## 任务 a
找出条目中所有包含字符串“height”的行,逐行抄出。大小写须完全一致。

## 所给文本

================================

Python Scrapy 始终有效的函数
下面的脚本在收集天气数据时大约有90%的成功率。不过,有一些情况下,它会莫名其妙地失败,而这些失败的网页代码和其他请求是一样的。有时候,代码是一样的,请求也是一样的,但就是不成功。
class NflweatherdataSpider(scrapy.Spider):
name = 'NFLWeatherData'
allowed_domains = ['nflweather.com']
# start_urls = ['http://nflweather.com/']
def __init__(self, Week='', Year='', Game='', **kwargs):
self.start_urls = [f'https://nflweather.com/{Week}/{Year}/{Game}'] # py36
self.Year = Year
self.Game = Game
super().__init__(**kwargs)
print(self.start_urls) # python3
def parse(self, response):
self.log(self.start_urls)
#self.log(self.Year)
# pass
# Extracting the content using css selectors
# Extracting the content using css selectors
game_boxes = response.css('div.game-box')
for game_box in game_boxes:
# Extracting date and time information
Datetimes = game_box.css('.col-12 .fw-bold::text').get()
# Extracting team information
team_game_boxes = game_box.css('.team-game-box')
awayTeams = team_game_boxes.css('.fw-bold::text').get()
homeTeams = team_game_boxes.css('.fw-bold.ms-1::text').get()
# Extracting temperature and probability information
TempProbs = game_box.css('.col-md-4 .mx-2 span::text').get()
# Extracting wind speed information
windspeeds = game_box.css('.icon-weather + span::text').get()

================================

## 任务数据
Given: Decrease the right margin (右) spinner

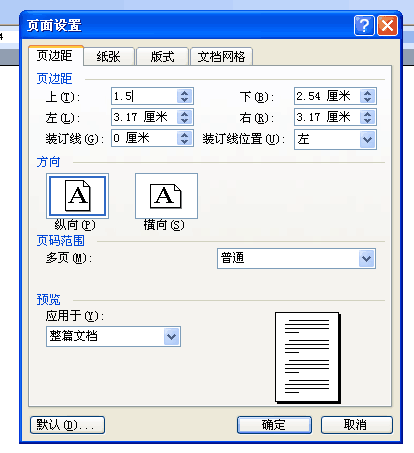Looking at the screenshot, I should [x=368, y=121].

================================

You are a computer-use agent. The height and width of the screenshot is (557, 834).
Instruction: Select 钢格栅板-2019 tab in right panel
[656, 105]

================================

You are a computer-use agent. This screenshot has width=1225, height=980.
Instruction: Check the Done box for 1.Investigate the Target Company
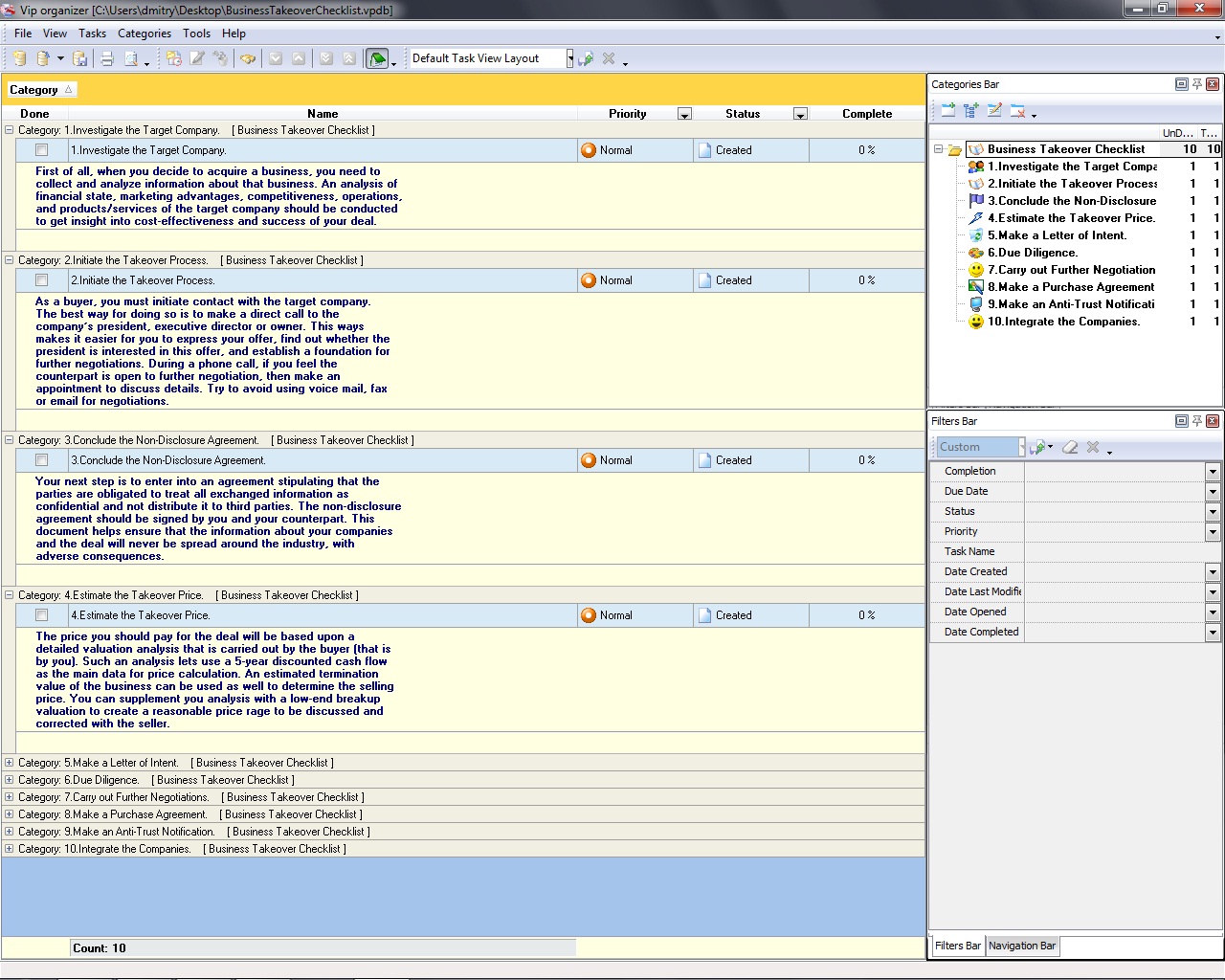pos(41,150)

================================

## 任务 b
为这篇用 Scrapy 抓取天气数据的帖子续写,从其最后一行之后写起。

## 输出 a
You are a computer-use agent. The height and width of the screenshot is (557, 834).
You are a computer-use agent. This screenshot has width=1225, height=980.

## 输出 b
winddirection = game_box.css('.md-18 ::text').get()
# Create a dictionary to store the scraped info
scraped_info = {
'Year': self.Year,
'Game': self.Game,
'Datetime': Datetimes.strip(),
'awayTeam': awayTeams,
'homeTeam': homeTeams,
'TempProb': TempProbs,
'windspeeds': windspeeds.strip(),
'winddirection': winddirection.strip()
}
# Yield or give the scraped info to Scrapy
yield scraped_info
这些是运行爬虫的命令
scrapy crawl NFLWeatherData -a Week=week -a Year=2012 -a Game=week-6 -o NFLWeather_2012_week_6.json
scrapy crawl NFLWeatherData -a Week=week -a Year=2012 -a Game=week-7 -o NFLWeather_2012_week_7.json
scrapy crawl NFLWeatherData -a Week=week -a Year=2012 -a Game=week-8 -o NFLWeather_2012_week_8.json
第六周的爬虫运行得很好,没有任何问题
第七周的爬虫什么都没返回
ERROR: Spider error processing <GET https://nflweather.com/week/2012/week-7> (referer: None)
Traceback (most recent call last):
File "G:\ProgramFiles\MiniConda3\envs\WrkEnv\lib\site-packages\scrapy\utils\defer.py", line 279, in iter_errback
yield next(it)
第八周只获取了两行数据,后面的都出错了
ERROR: Spider error processing <GET https://nflweather.com/week/2012/week-8> (referer: None)
Traceback (most recent call last):
File "G:\ProgramFiles\MiniConda3\envs\WrkEnv\lib\site-packages\scrapy\utils\defer.py", line 279, in iter_errback
yield next(it)
你知道为什么这些文件会失败,而其他文件没有问题吗?
1 个回答
1
这个错误出在 windspeeds
这个变量上。有时候天气数据缺失,所以 windspeeds
变量会变成 None
。当你试图创建字典对象时,如果调用 windspeeds.strip()
,就会出现错误。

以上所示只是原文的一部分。